Class: PrettyProxy

Inherits:

Rack::Proxy

Object
Rack::Proxy
PrettyProxy

show all

Defined in:: lib/pretty_proxy.rb

Overview

The PrettyProxy class aggregate and validate the configuration of a proxy based in simple pretty url oriented rewriting rules. It’s too a rack app, and offers a abstract method for rewrite the responses returned by the proxy. The (X)HTML responses are rewritten to make the hyperlinks point to the proxy version of the page if it exist.

If you want to make a Rack app who use the proxy to point to another path of the same app you have to use a server in multithread mode, otherwise requests to the proxy will end in a deadlock. The proxy request the original page but the server don’t respond because is waiting the proxy request to be resolved. The proxy request don’t end because need the original page. A timeout error occur.

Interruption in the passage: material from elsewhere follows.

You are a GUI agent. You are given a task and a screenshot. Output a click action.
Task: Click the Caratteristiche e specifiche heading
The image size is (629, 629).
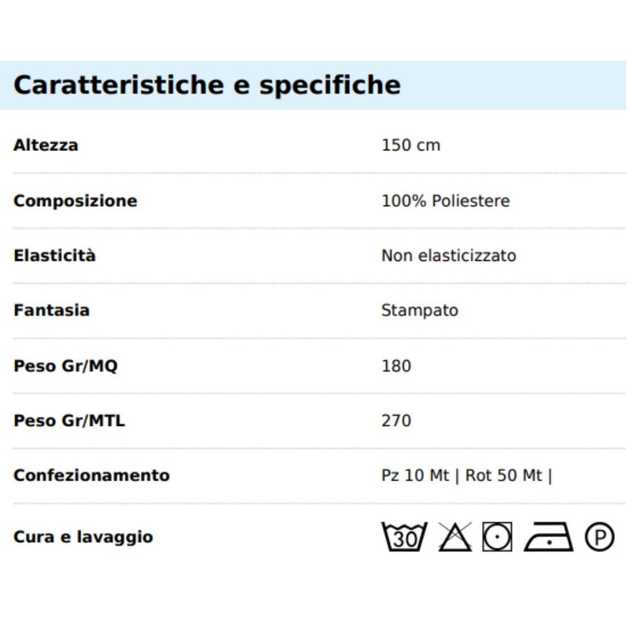(x=207, y=85)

What this class can’t do but maybe will do in the future: smart handling of 3xx status response and chunked encoding (the chunks are concatened in the proxy and the transfer-encoding header removed); support more than deflate and gzip; exception classes with more than a message;

The exception classes (except Error) inherit Error, and Error inherit ArgumentError. They are empty yet, only have a message.

Glossary:

‘a valid proxy url/path’: The path (or the path of the url) start with the proxy_path and is followed by a original_path.

‘in(side)/out(side) the proxy control’: The url have (or not) the path starting with a original_path, and the scheme, port and host are the same of the original_domain.

CHANGELOG:

3.0.0
  * return a String for unproxify_url (and not more a URI)
     because this is a change in the API (and can break code) the major
     version is now 3, if you don't use this method you can safely upgrade
  * depends in addressable gem
  * handles correctly the URIs without scheme (but with host)
    like '//duckduckgo.com/' (spec added for that)

Examples:

A terrible example

# You can run this example with 'rake heresy_example' in the gem folder
# and see the result in localhost:9292/proxy/
require 'pretty_proxy'

class Heresy < PrettyProxy
  def sugared_rewrite_response(triplet, requested_to_proxy_env, rewritten_env)
    status, headers, page = triplet
    page = page.gsub(/(MTG )?Magic(: The Gathering)?/, 'Yu-Gi-Oh')
    [status, headers, page]
  end
end

run Heresy.new('/proxy/', 'http://magiccards.info', '/')

Author:

Henrique Becker

Defined Under Namespace

Classes: ConfigError, Error, ProxyError

Instance Attribute Summary collapse

#original_domain ⇒ Object

return the clone of the internal value.
#original_paths ⇒ Object

return the clone of the internal value (always a Set, no matter what is passed to initialize).
#proxy_path ⇒ Object

return the clone of the internal value.

Instance Method Summary collapse

#call(env) ⇒ Object

Make this class a Rack app.
#initialize(proxy_path, original_domain, original_paths) ⇒ PrettyProxy constructor

Create a new PrettyProxy instance or raise a ConfigError.
#inside_proxy_control?(uri) ⇒ Boolean

Check if the URI::HTTP(S) is a page who can be accessed through the proxy.
#point_to_a_proxy_page?(hyperlink, proxy_domain) ⇒ Boolean

Take a url and the proxy domain (scheme, host and port) and return if the url point to a valid proxy page.
#proxify_html(html, proxy_url) ⇒ String

Take a (X)HTML Document and apply proxify_hyperlink to the ‘href’ attribute of each ‘a’ element.
#proxify_hyperlink(hyperlink, proxy_page_url) ⇒ String

Take a hyperlink and the url of the proxy page (not the original page) where it come from and return the rewritten hyperlink.
#rewrite_env(env) ⇒ Hash{String => String}

Modify a Rack environment hash of a request to the proxy version of a page to a request to the original page.
#rewrite_response(triplet, requested_to_proxy_env, rewritten_env) ⇒ Array<(Integer, Hash{String => String}, #each)>

Mainly apply the proxify_html to the body of the response if it is a html.
#same_domain_as_original?(uri) ⇒ Boolean

Check if the #scheme, #host, and #port of the argument are equal to the original_domain ones.
#sugared_rewrite_response(triplet, requested_to_proxy_env, rewritten_env) ⇒ Array<(Integer, Hash{String => String}, String)> abstract

A unproxified copy of the first argument.
#unproxify_url(url) ⇒ String

Take a proxy url and return the original URL behind the proxy.
#valid_path_for_proxy?(absolute_path) ⇒ Boolean

Check if the absolute path begin with a proxy_path and is followed by a original_paths element.

Constructor Details

#initialize(proxy_path, original_domain, original_paths) ⇒ `PrettyProxy`

Note:

See the specs pretty_proxy_spec for examples and complete definition of invalid args.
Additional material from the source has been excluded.